Recall the Integral test is applicable if f is positive and decreasing function on interval [k,oo) where kgt=1 and a_n = f(x) .
If int_k^oo f(x) dx is convergent then the series sum_(n=k)^oo a_n is also convergent.
If int_k^oo f(x) dx is divergent then the series sum_(n=k)^oo a_n is also divergent.
For the series sum_(n=1)^oo 1/2^n , we have a_n=1/2^n then we may let the function:
f(x) = 1/2^x with a graph of:
As shown on the graph, f(x) is positive and decreasing on the interval [1,oo) . This confirms that we may apply the Integral test to determine the converge or divergence of a series as:
int_1^oo 1/2^x dx =lim_(t-gtoo)int_1^t 1/2^x dx
To evaluate the integral of int_1^t 1/2^x dx , we may Law of exponent: 1/x^n = x^(-n) .

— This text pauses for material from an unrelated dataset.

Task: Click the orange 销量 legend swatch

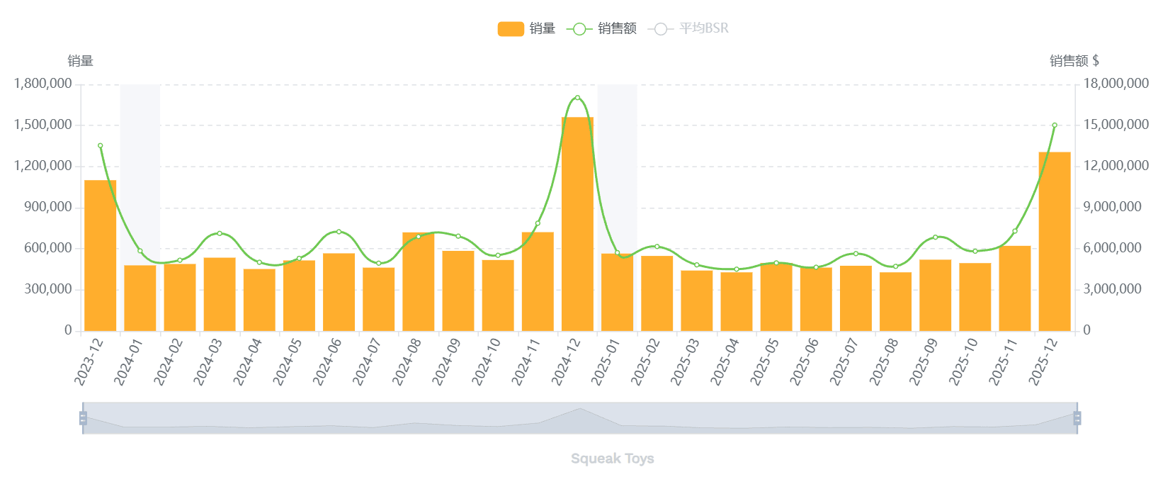Action: tap(511, 28)
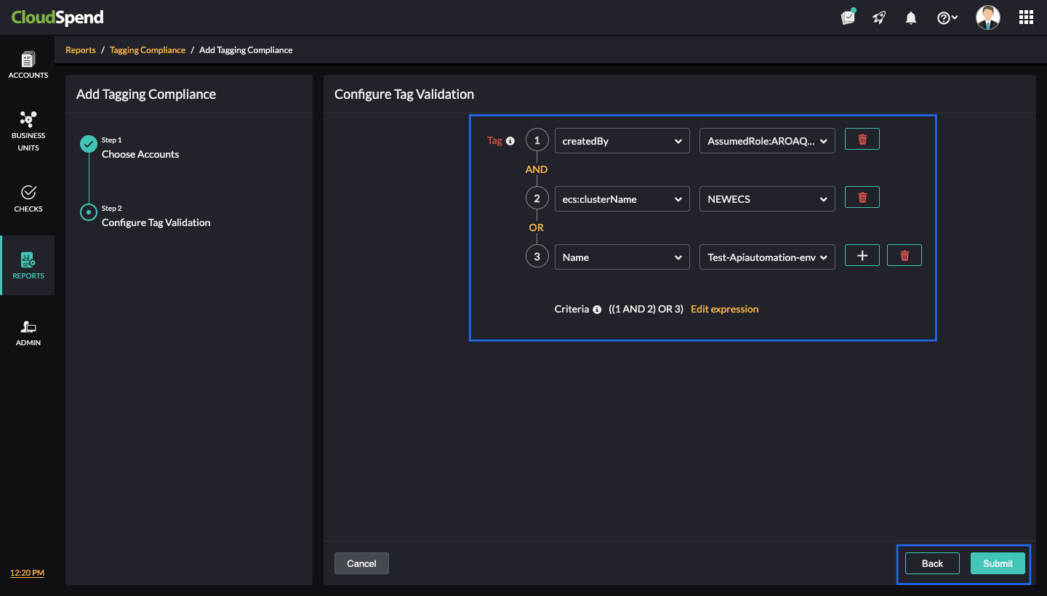Select Step 1 Choose Accounts
1047x596 pixels.
click(140, 154)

int_1^t 1/2^x dx =int_1^t 2^(-x) dx
To determine the indefinite integral of int_1^t 2^(-x) dx , we may apply u-substitution by letting: u =-x then du = -dx or -1du =dx .
The integral becomes:
int 2^(-x) dx =int 2^u * -1 du
= - int 2^u du
Apply integration formula for exponential function: int a^u du = a^u/ln(a) +C where a is constant.
- int 2^u du =- 2^u/ln(2)
Plug-in u =-x on - 2^u/ln(2) , we get:
int_1^t 1/2^x dx= -2^(-x)/ln(2)|_1^t
= - 1/(2^xln(2))|_1^t
Applying definite integral formula: F(x)|_a^b = F(b)-F(a) .
- 1/(2^xln(2))|_1^t = [- 1/(2^tln(2))] - [- 1/(2^1ln(2))]

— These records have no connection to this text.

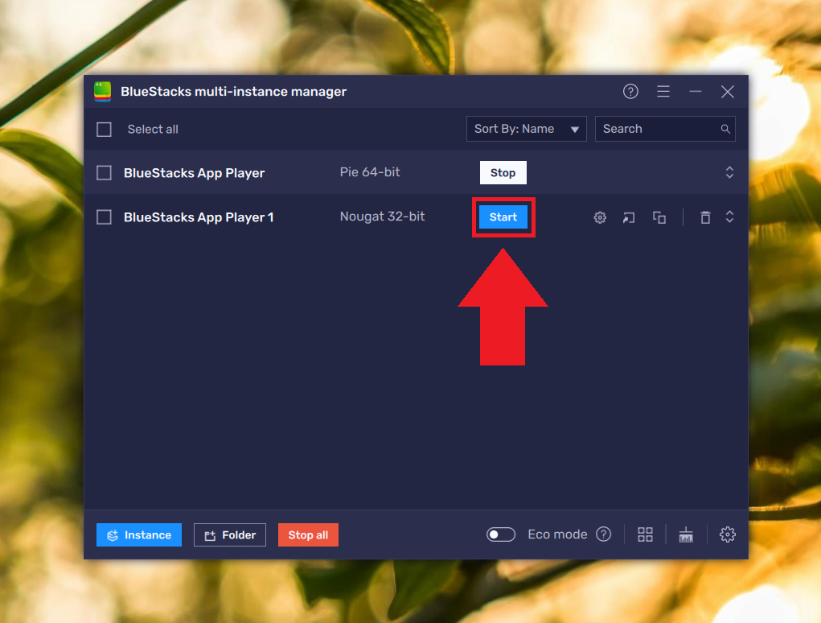821x623 pixels.
Task: Expand BlueStacks App Player 1 row details
Action: 729,217
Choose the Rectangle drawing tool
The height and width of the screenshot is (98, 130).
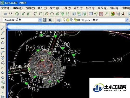pos(3,48)
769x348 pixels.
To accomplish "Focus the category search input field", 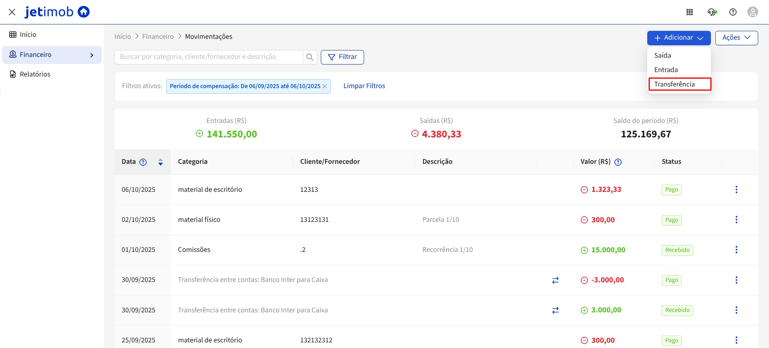I will 208,57.
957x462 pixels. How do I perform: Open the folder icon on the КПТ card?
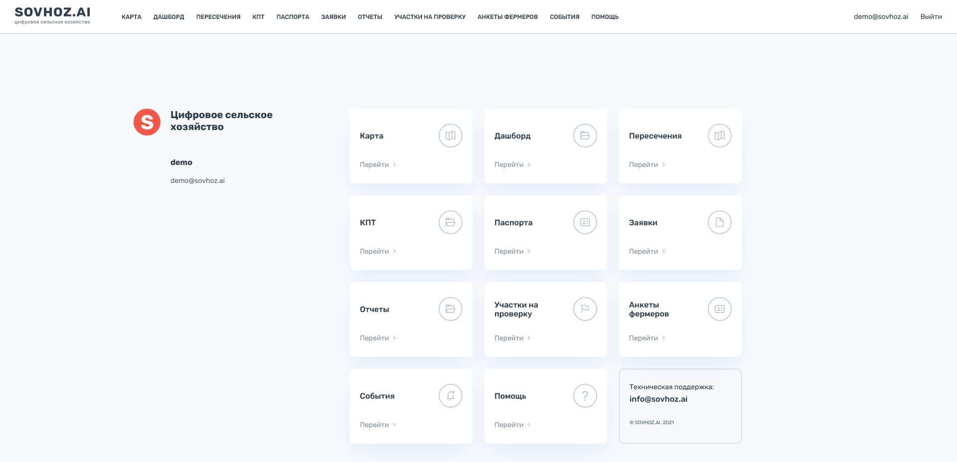450,222
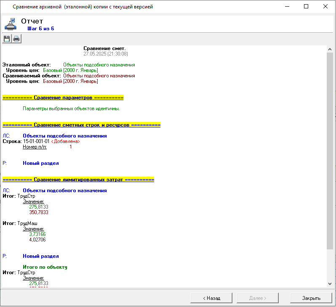Click the greyed-out Далее button
The height and width of the screenshot is (307, 336).
pyautogui.click(x=258, y=298)
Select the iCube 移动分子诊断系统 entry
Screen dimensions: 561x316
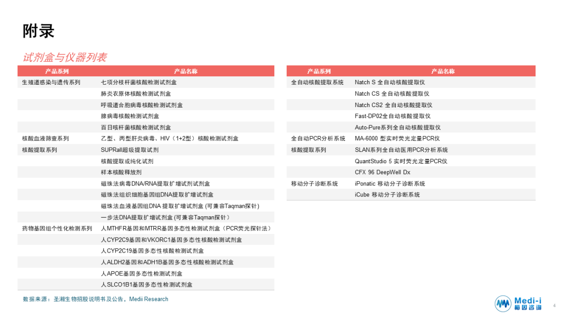tap(388, 195)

=- 1/(2^tln(2)) + 1/(2ln(2))
=- 1/(2^tln(2)) + 1/ln(4)
Note: 2 ln(2)= ln(2^2) = ln(4)
Apply int_1^t 1/2^x dx=- 1/(2^tln(2)) + 1/ln(4) , we get:
lim_(t-gtoo)int_1^t 1/2^x dx=lim_(t-gtoo)[- 1/(2^tln(2)) + 1/ln(4)]

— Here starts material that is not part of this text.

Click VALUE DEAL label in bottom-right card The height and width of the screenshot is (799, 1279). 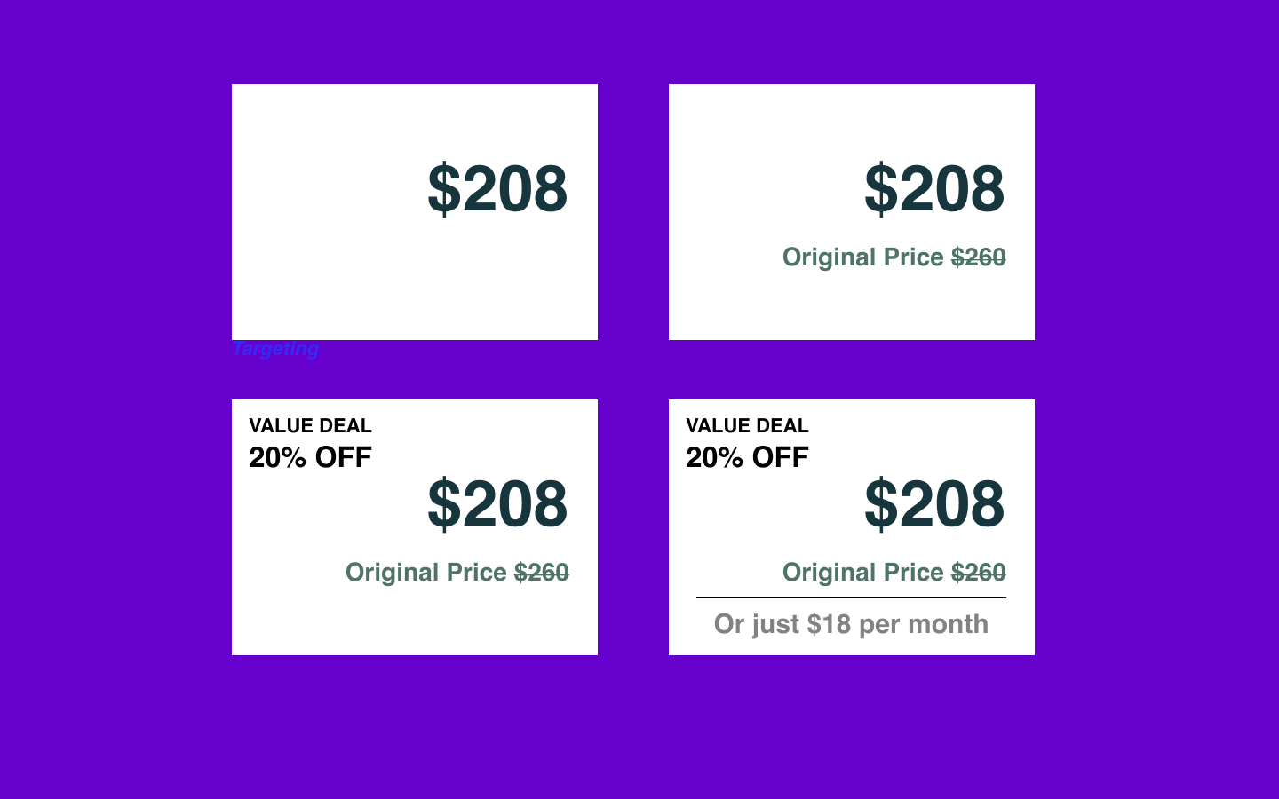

=lim_(t-gtoo)- 1/(2^tln(2)) +lim_(t-gtoo) 1/ln(4)
= 0 +1/ln(4)
=1/ln(4)
Note: 2^oo =oo and oo*ln(2) =oo then 1/oo = 0
The lim_(t-gtoo)int_1^t 1/2^x=1/ln(4) implies the integral converges.
Conclusion:
The integralint_1^oo1/2^x dx is convergent therefore the series sum_(n=1)^oo 1/2^n must also be convergent.
Tuesday, February 9, 2016
sum_(n=1)^oo 1/2^n Confirm that the Integral Test can be applied to the series. Then use the Integral Test to determine the convergence or divergence of the series.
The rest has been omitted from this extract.